* Required action: Copy out all of the data below with no alterations.

Pixel coordinate grounding data:
--- START ---
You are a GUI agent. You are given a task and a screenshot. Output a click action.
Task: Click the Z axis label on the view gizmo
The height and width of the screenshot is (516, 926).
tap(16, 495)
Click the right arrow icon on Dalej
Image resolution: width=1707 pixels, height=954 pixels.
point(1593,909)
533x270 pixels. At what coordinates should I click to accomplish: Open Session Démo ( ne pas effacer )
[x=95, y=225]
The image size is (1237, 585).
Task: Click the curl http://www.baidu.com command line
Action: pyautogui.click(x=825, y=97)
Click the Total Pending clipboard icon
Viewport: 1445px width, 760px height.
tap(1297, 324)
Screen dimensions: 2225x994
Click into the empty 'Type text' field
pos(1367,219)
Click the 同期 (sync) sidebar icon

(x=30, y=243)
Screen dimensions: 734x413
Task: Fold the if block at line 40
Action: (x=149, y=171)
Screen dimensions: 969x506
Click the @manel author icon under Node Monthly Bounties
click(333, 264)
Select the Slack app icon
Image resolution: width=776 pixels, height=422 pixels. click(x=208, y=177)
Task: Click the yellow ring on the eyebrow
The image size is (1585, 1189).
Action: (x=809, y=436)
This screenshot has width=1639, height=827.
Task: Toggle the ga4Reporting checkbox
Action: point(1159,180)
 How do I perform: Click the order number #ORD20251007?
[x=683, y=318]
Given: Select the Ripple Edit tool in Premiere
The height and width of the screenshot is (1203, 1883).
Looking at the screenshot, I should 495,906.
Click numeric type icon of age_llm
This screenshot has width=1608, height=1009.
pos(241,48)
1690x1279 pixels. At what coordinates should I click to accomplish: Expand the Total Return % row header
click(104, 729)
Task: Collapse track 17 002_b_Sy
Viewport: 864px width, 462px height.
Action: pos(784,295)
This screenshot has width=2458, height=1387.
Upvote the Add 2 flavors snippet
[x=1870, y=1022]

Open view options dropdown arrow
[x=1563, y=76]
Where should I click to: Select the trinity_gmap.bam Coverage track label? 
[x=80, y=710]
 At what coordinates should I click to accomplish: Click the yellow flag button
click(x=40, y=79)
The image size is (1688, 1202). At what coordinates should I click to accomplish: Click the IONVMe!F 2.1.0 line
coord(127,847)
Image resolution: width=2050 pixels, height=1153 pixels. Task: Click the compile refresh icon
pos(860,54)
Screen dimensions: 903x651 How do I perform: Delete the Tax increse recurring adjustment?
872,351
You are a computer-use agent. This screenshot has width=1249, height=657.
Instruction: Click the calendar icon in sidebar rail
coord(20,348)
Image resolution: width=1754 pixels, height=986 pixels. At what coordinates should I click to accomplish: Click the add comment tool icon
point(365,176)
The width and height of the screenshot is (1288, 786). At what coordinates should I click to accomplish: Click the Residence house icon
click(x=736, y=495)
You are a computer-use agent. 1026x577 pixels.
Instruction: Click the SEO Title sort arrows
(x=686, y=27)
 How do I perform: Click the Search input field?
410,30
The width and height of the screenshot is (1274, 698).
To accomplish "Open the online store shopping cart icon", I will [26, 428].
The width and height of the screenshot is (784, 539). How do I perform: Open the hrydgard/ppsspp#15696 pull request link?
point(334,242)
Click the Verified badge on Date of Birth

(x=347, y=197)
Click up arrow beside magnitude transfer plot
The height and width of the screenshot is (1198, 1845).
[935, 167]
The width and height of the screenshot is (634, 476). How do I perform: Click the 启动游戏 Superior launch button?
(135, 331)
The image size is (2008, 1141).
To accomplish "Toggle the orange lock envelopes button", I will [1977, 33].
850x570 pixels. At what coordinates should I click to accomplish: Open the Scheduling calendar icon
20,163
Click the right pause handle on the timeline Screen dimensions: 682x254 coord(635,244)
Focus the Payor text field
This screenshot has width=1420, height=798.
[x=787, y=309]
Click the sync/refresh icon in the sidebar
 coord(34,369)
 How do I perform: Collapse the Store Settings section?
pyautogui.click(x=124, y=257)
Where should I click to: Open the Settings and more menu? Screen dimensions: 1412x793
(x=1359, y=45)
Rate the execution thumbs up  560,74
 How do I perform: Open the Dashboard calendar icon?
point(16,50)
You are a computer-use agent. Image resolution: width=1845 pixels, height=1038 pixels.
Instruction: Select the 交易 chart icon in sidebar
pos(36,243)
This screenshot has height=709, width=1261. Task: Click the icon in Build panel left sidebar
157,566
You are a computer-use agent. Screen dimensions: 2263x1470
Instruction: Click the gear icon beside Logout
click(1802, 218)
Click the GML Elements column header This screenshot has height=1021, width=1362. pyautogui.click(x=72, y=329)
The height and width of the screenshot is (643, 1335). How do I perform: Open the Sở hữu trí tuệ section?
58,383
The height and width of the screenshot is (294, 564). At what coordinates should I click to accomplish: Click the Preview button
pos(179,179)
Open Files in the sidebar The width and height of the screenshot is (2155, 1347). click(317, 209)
--- END ---
* Exercise answer:
You are a GUI agent. You are given a task and a screenshot. Output a click action.
Task: Click the Z axis label on the view gizmo
The height and width of the screenshot is (516, 926).
tap(16, 495)
Click the right arrow icon on Dalej
Image resolution: width=1707 pixels, height=954 pixels.
point(1593,909)
533x270 pixels. At what coordinates should I click to accomplish: Open Session Démo ( ne pas effacer )
[x=95, y=225]
The image size is (1237, 585).
Task: Click the curl http://www.baidu.com command line
Action: pyautogui.click(x=825, y=97)
Click the Total Pending clipboard icon
Viewport: 1445px width, 760px height.
tap(1297, 324)
Screen dimensions: 2225x994
Click into the empty 'Type text' field
pos(1367,219)
Click the 同期 (sync) sidebar icon

(x=30, y=243)
Screen dimensions: 734x413
Task: Fold the if block at line 40
Action: (x=149, y=171)
Screen dimensions: 969x506
Click the @manel author icon under Node Monthly Bounties
click(333, 264)
Select the Slack app icon
Image resolution: width=776 pixels, height=422 pixels. click(x=208, y=177)
Task: Click the yellow ring on the eyebrow
The image size is (1585, 1189).
Action: (x=809, y=436)
This screenshot has width=1639, height=827.
Task: Toggle the ga4Reporting checkbox
Action: point(1159,180)
 How do I perform: Click the order number #ORD20251007?
[x=683, y=318]
Given: Select the Ripple Edit tool in Premiere
The height and width of the screenshot is (1203, 1883).
Looking at the screenshot, I should 495,906.
Click numeric type icon of age_llm
This screenshot has width=1608, height=1009.
pos(241,48)
1690x1279 pixels. At what coordinates should I click to accomplish: Expand the Total Return % row header
click(104, 729)
Task: Collapse track 17 002_b_Sy
Viewport: 864px width, 462px height.
Action: pos(784,295)
This screenshot has width=2458, height=1387.
Upvote the Add 2 flavors snippet
[x=1870, y=1022]

Open view options dropdown arrow
[x=1563, y=76]
Where should I click to: Select the trinity_gmap.bam Coverage track label? 
[x=80, y=710]
 At what coordinates should I click to accomplish: Click the yellow flag button
click(x=40, y=79)
The image size is (1688, 1202). At what coordinates should I click to accomplish: Click the IONVMe!F 2.1.0 line
coord(127,847)
Image resolution: width=2050 pixels, height=1153 pixels. Task: Click the compile refresh icon
pos(860,54)
Screen dimensions: 903x651 How do I perform: Delete the Tax increse recurring adjustment?
872,351
You are a computer-use agent. This screenshot has width=1249, height=657.
Instruction: Click the calendar icon in sidebar rail
coord(20,348)
Image resolution: width=1754 pixels, height=986 pixels. At what coordinates should I click to accomplish: Click the add comment tool icon
point(365,176)
The width and height of the screenshot is (1288, 786). At what coordinates should I click to accomplish: Click the Residence house icon
click(x=736, y=495)
You are a computer-use agent. 1026x577 pixels.
Instruction: Click the SEO Title sort arrows
(x=686, y=27)
 How do I perform: Click the Search input field?
410,30
The width and height of the screenshot is (1274, 698).
To accomplish "Open the online store shopping cart icon", I will [26, 428].
The width and height of the screenshot is (784, 539). How do I perform: Open the hrydgard/ppsspp#15696 pull request link?
point(334,242)
Click the Verified badge on Date of Birth

(x=347, y=197)
Click up arrow beside magnitude transfer plot
The height and width of the screenshot is (1198, 1845).
[935, 167]
The width and height of the screenshot is (634, 476). How do I perform: Click the 启动游戏 Superior launch button?
(135, 331)
The image size is (2008, 1141).
To accomplish "Toggle the orange lock envelopes button", I will [1977, 33].
850x570 pixels. At what coordinates should I click to accomplish: Open the Scheduling calendar icon
20,163
Click the right pause handle on the timeline Screen dimensions: 682x254 coord(635,244)
Focus the Payor text field
This screenshot has width=1420, height=798.
[x=787, y=309]
Click the sync/refresh icon in the sidebar
 coord(34,369)
 How do I perform: Collapse the Store Settings section?
pyautogui.click(x=124, y=257)
Where should I click to: Open the Settings and more menu? Screen dimensions: 1412x793
(x=1359, y=45)
Rate the execution thumbs up  560,74
 How do I perform: Open the Dashboard calendar icon?
point(16,50)
You are a computer-use agent. Image resolution: width=1845 pixels, height=1038 pixels.
Instruction: Select the 交易 chart icon in sidebar
pos(36,243)
This screenshot has height=709, width=1261. Task: Click the icon in Build panel left sidebar
157,566
You are a computer-use agent. Screen dimensions: 2263x1470
Instruction: Click the gear icon beside Logout
click(1802, 218)
Click the GML Elements column header This screenshot has height=1021, width=1362. pyautogui.click(x=72, y=329)
The height and width of the screenshot is (643, 1335). How do I perform: Open the Sở hữu trí tuệ section?
58,383
The height and width of the screenshot is (294, 564). At what coordinates should I click to accomplish: Click the Preview button
pos(179,179)
Open Files in the sidebar The width and height of the screenshot is (2155, 1347). click(317, 209)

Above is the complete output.